Trois menaces sur la laïcité

Publié le par Nadia Geerts

Le 9 décembre dernier, j'étais invitée à Arles, à l'occasion de l'anniversaire de la loi française de séparation des Eglises et de l'Etat, adoptée en 1905. Le texte qui suit constitue la trame de mon intervention, mais aussi le fil conducteur de mon livre "Woke ! La tyrannie victimaire", qui paraîtra le 11 janvier prochain, préfacé par Pierre-André Taguieff, et qui est d'ores et déjà disponible sur commande ici.

Avant toute chose, qu’est-ce que la laïcité ?

Pour répondre à cette question, un bref passage par l’étymologie s’impose : laïque vient du grec « laos », qui signifie en grec « le peuple ». Comme le remarque Henri Pena-Ruiz, un État laïque est un État qui traite tous les citoyens comme d’abord et avant tout des membres du même peuple, quelles que soient leurs différences secondaires – dont l’éventuelle appartenance à un clergé. Il s’agit donc, à l’origine, de refuser que les membres du clergé puissent se prévaloir de privilèges quelconques : tous égaux aux yeux de l’État !

Mais la laïcité, c’est aussi une sorte d’agnosticisme d’Etat, qui amène ce dernier à ne pas se prononcer sur l’existence d’une quelconque puissance transcendante, ce qui entraine deux conséquences. La première est que les lois sont fondées sur la raison et la recherche de l’intérêt général, et non sur une quelconque conviction religieuse particulière. La seconde est que les convictions en question sont renvoyées dans la sphère privée, où elles sont absolument libres : l’État n’en privilégie ni n’en discrimine aucune, ce qui permet la liberté absolue de conscience.

Or, cette vision universaliste est en bute à une tendance lourde qui vient la menacer sous couvert de défense des minorités.
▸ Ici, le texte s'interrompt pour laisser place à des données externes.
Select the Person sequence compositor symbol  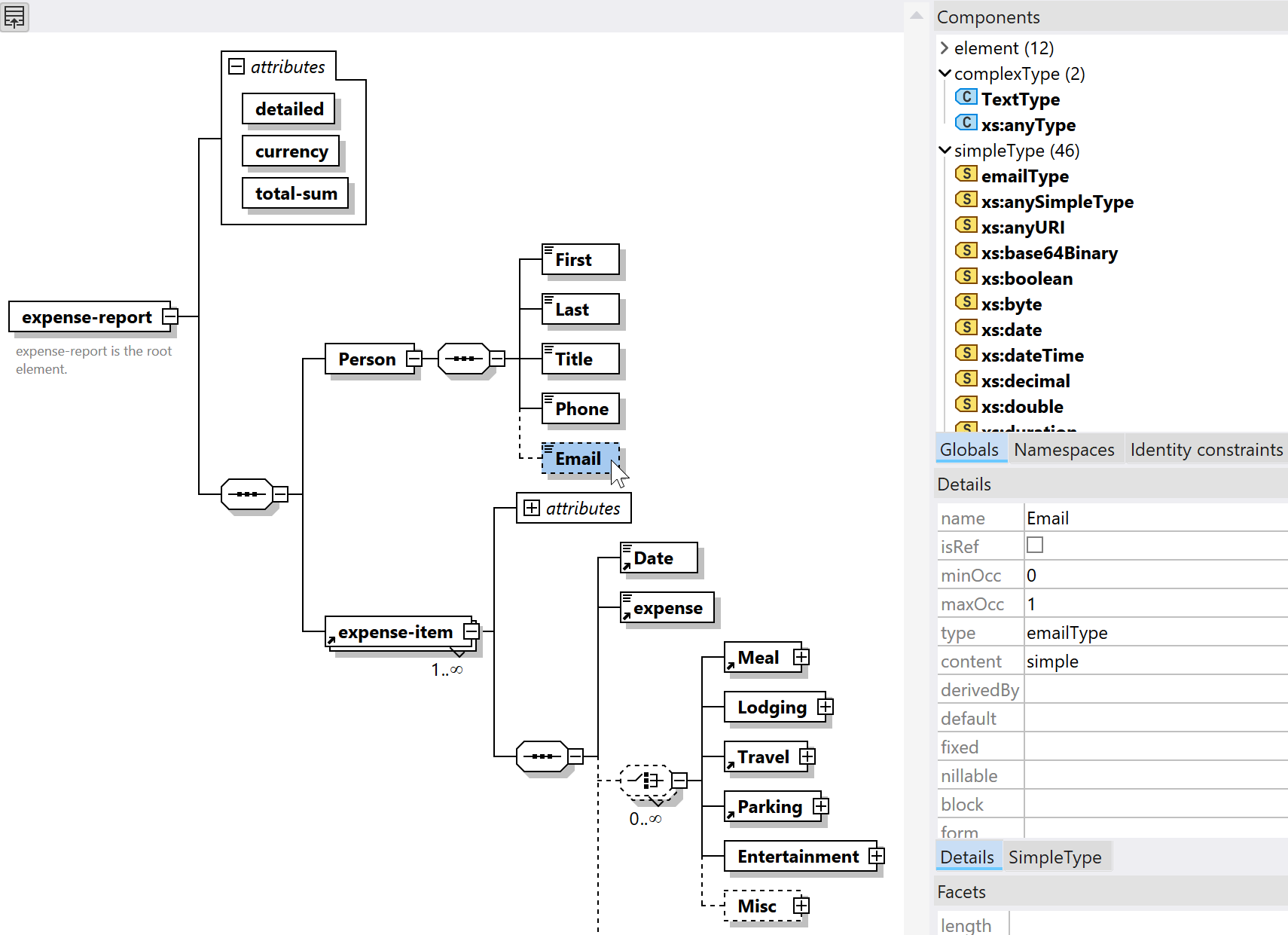[463, 359]
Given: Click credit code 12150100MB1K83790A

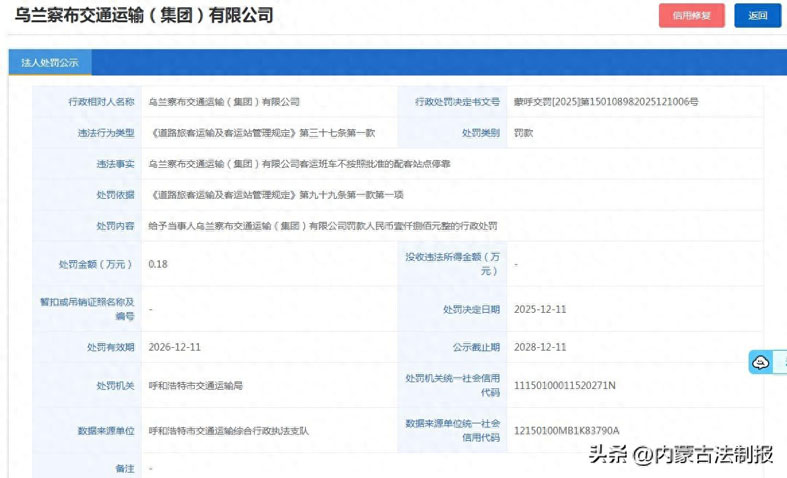Looking at the screenshot, I should coord(566,430).
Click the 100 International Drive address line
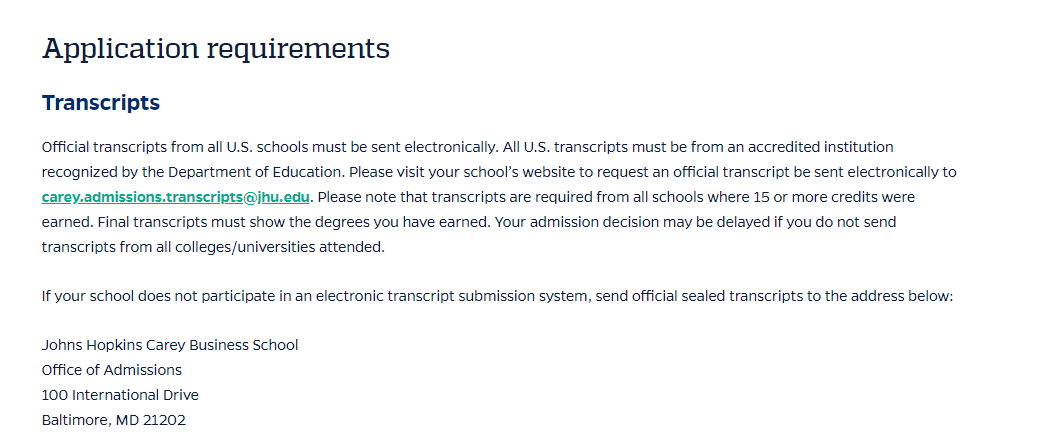Screen dimensions: 1049x444 [120, 395]
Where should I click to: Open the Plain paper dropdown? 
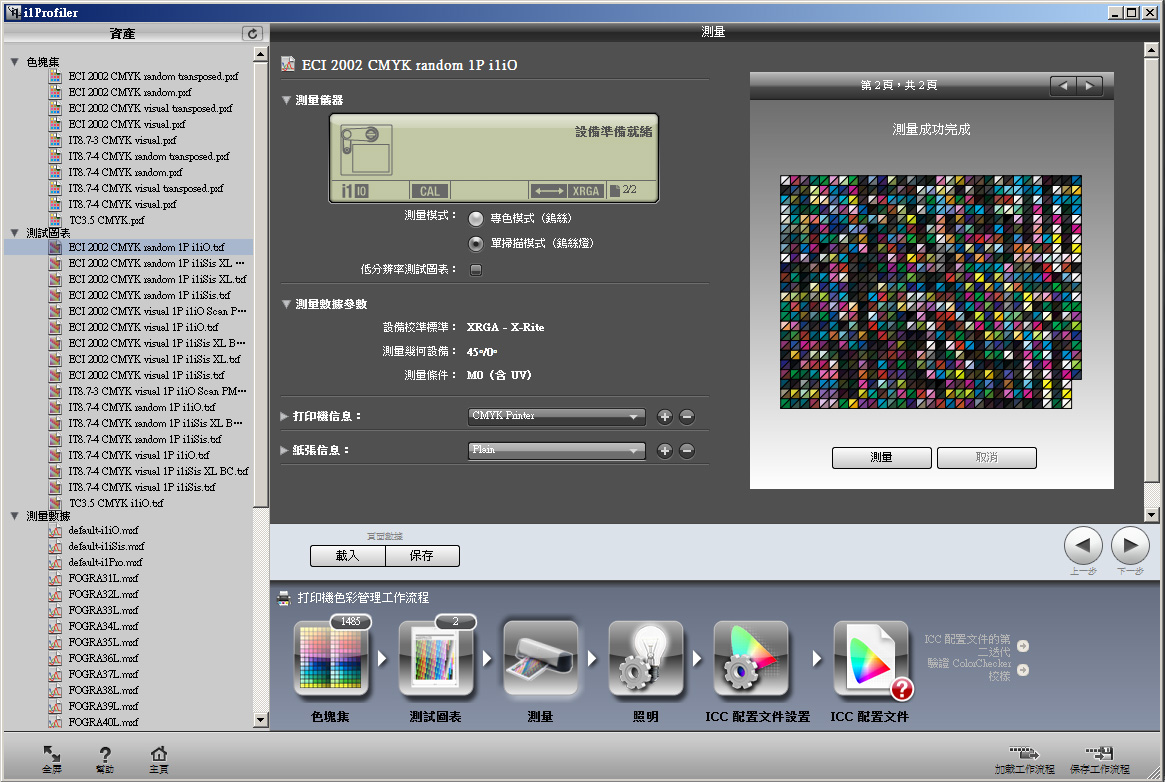click(x=556, y=450)
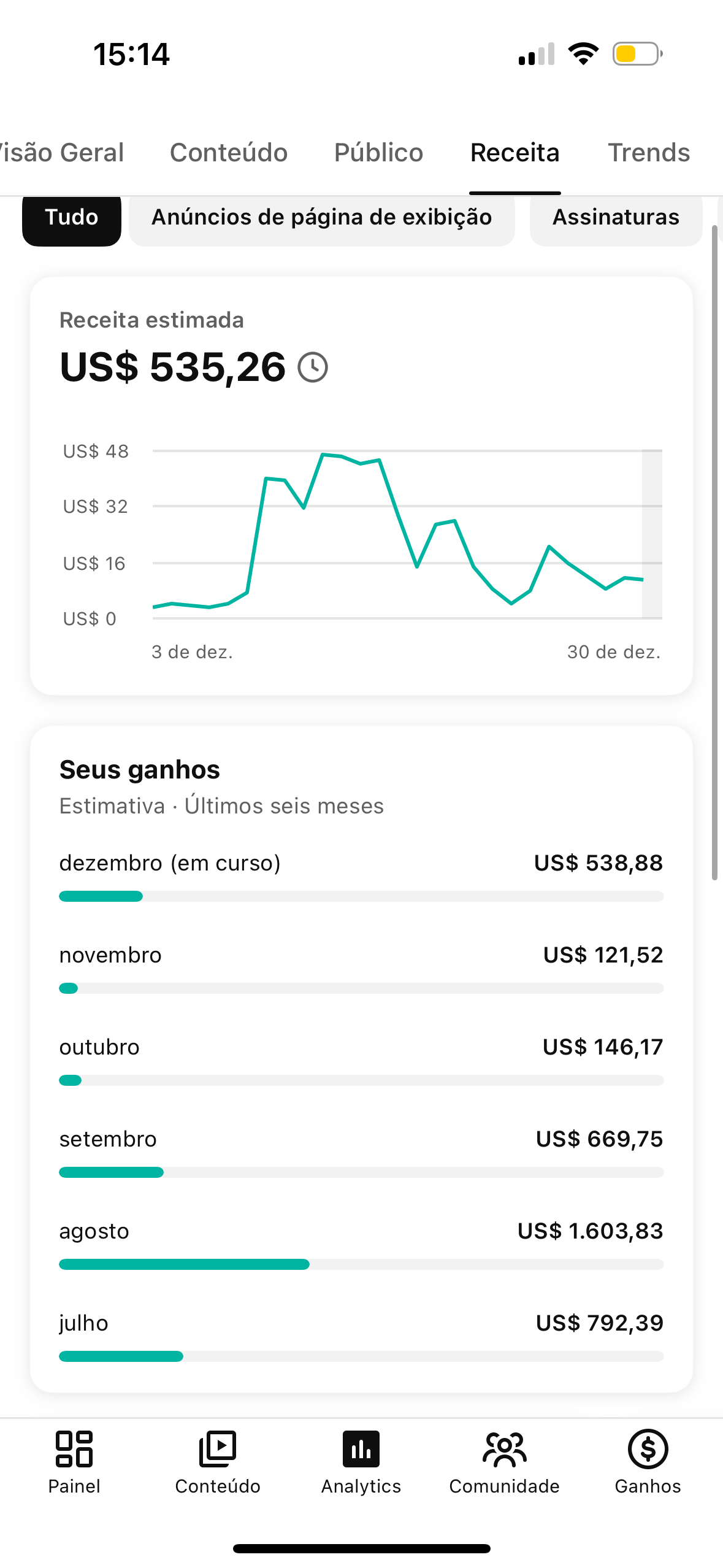Open the agosto earnings row

point(361,1231)
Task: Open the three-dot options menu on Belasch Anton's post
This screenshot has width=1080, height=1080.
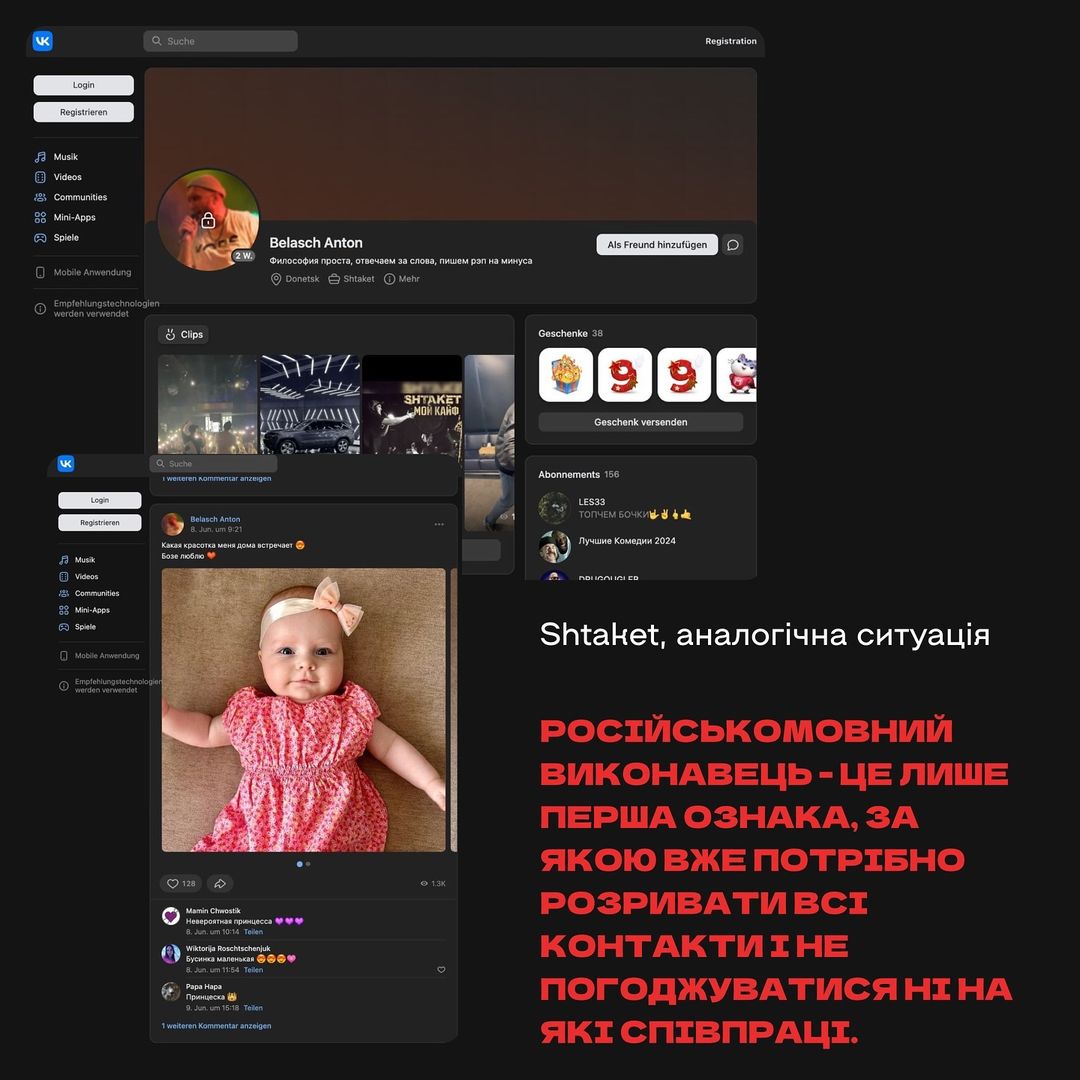Action: (439, 523)
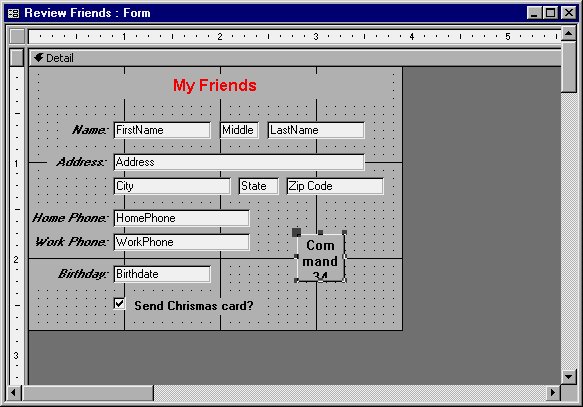Maximize the Review Friends form window
This screenshot has height=407, width=583.
[551, 13]
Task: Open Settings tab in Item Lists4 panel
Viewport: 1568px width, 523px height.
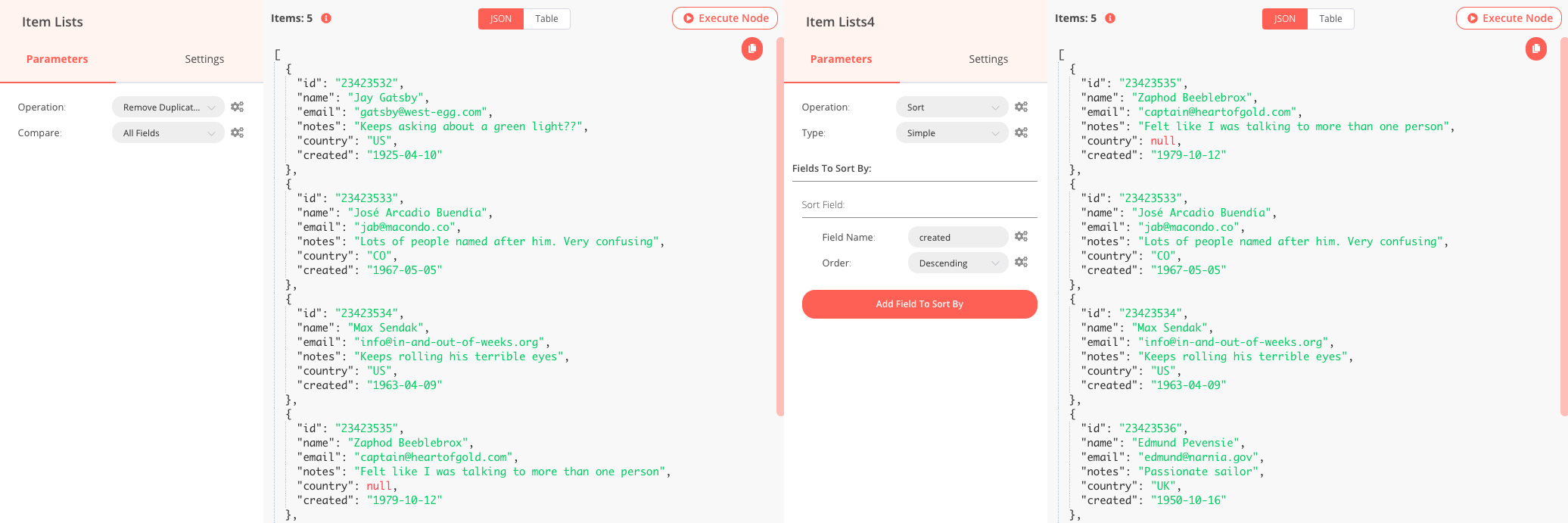Action: (988, 59)
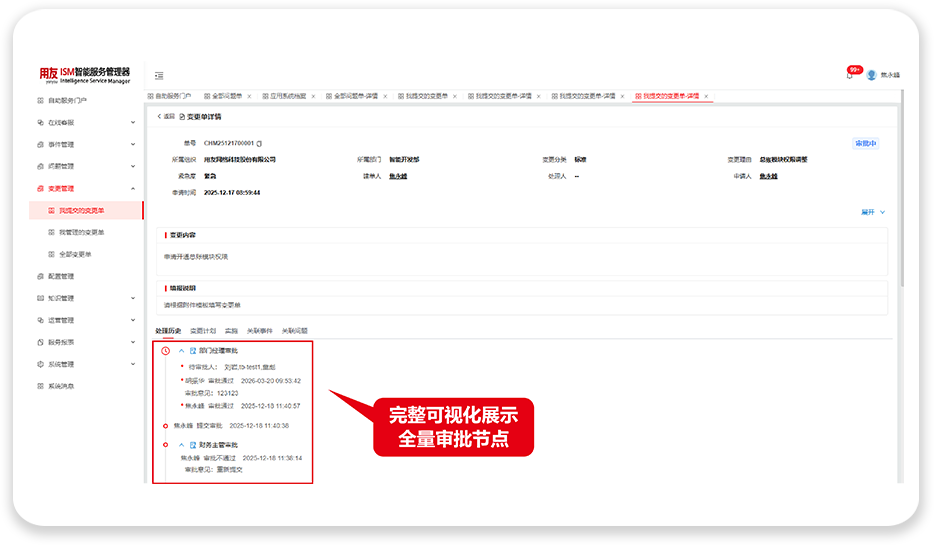This screenshot has height=545, width=934.
Task: Switch to the 关联事件 tab
Action: pos(260,331)
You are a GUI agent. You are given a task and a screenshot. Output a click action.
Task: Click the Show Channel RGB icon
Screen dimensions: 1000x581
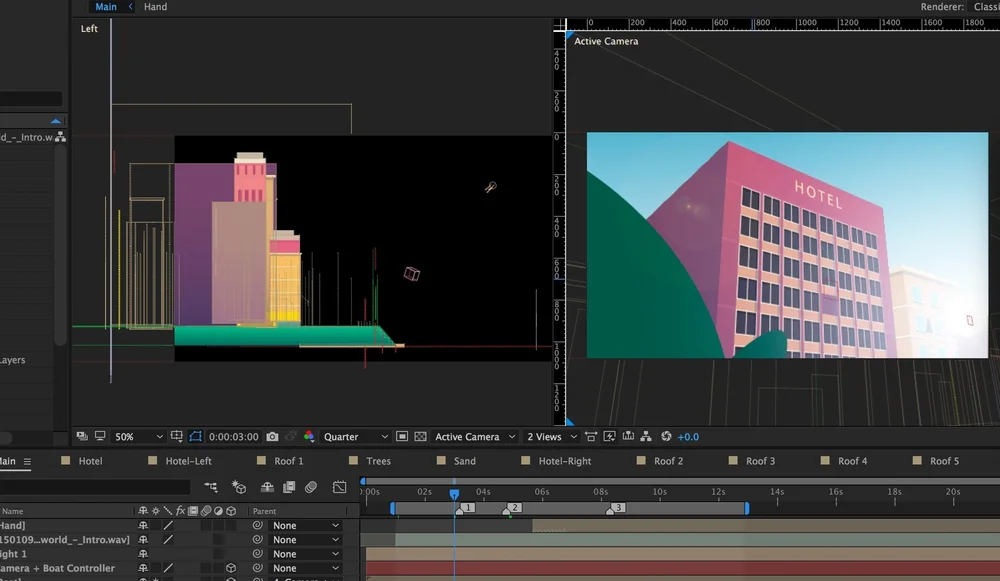[309, 437]
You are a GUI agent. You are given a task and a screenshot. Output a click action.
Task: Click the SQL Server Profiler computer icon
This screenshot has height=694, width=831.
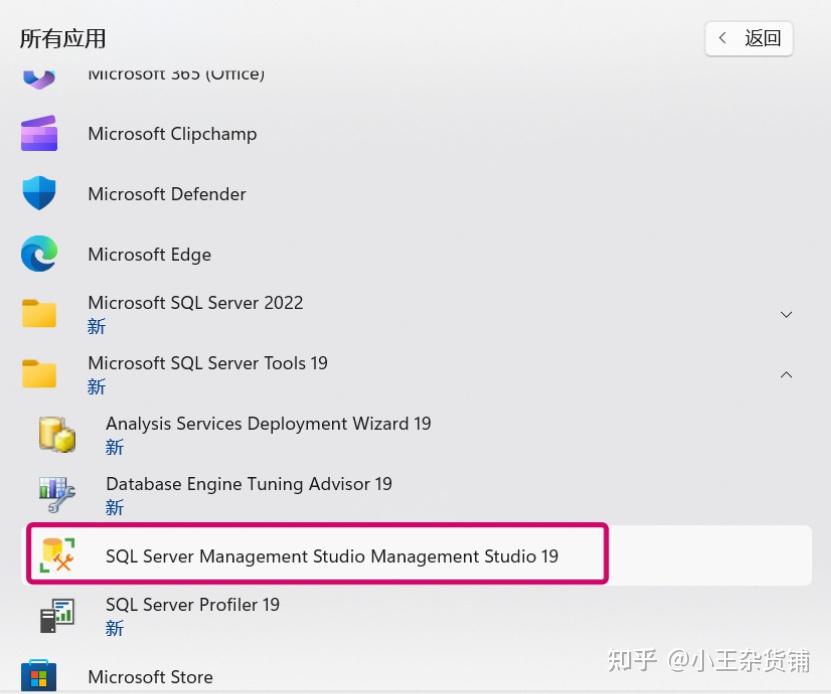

Sous prétexte de l’échec relatif des politiques laïques et universalistes, qui n’ont malheureusement pas aboli toutes les discriminations, certains prétendent jeter le bébé avec l’eau du bain, venant ainsi menacer les trois piliers laïques que sont la raison, l’égalité et la liberté.

La raison est menacée par le poids du ressenti, qui vient de plus en plus s’imposer comme argument-massue, qu’il s’agisse de transidentité (est femme celui qui se sent femme), de discrimination religieuse (l’interdiction des signes convictionnels est discriminatoire puisque les femmes musulmanes en subissent davantage les conséquences que les hommes catholiques) ou de racisme (la société est structurellement raciste puisque je la ressens comme telle).

L’égalité est menacée par une logique de compensation perpétuelle d’inégalités (réelles ou imaginaires) assimilées à autant d’oppressions. On en vient ainsi, en Belgique, à réclamer des quotas de personnes afro-descendantes dans les administrations, ou à organiser des rencontres prétendument publiques d’où sont exclues certaines catégories de la population (rencontre réservées aux femme racisées par exemple).

La liberté, en particulier d’expression, est menacée par la cancel culture, qui veut faire taire toute voix discordante, au motif que certaines productions artistiques, certains cours universitaires, certaines œuvres du passé, etc. seraient offensantes pour telle ou telle minorité. On déboulonne, réécrit, interdit et désinvite ainsi à tour de bras. Mais derrière cette apparente recherche de moralisation se cache en réalité une entreprise de dénonciation de l’Occident, présenté comme coupable de tous les maux.

Or, si nos sociétés ne sont bien évidemment pas parfaites, nous devons continuer à tendre vers cet universalisme laïque. Car bien mieux que toute autre conception du monde, il permet l’émancipation de chacun et de chacune, conjuguant raison, égalité et liberté. Ce que nous préparent les mouvements intersectionnels et décoloniaux que l’on désigne souvent par le terme « woke », c’est en réalité le retour des assignations identitaires et de la fidélité au clan. C’est, in fine, la destruction du laos.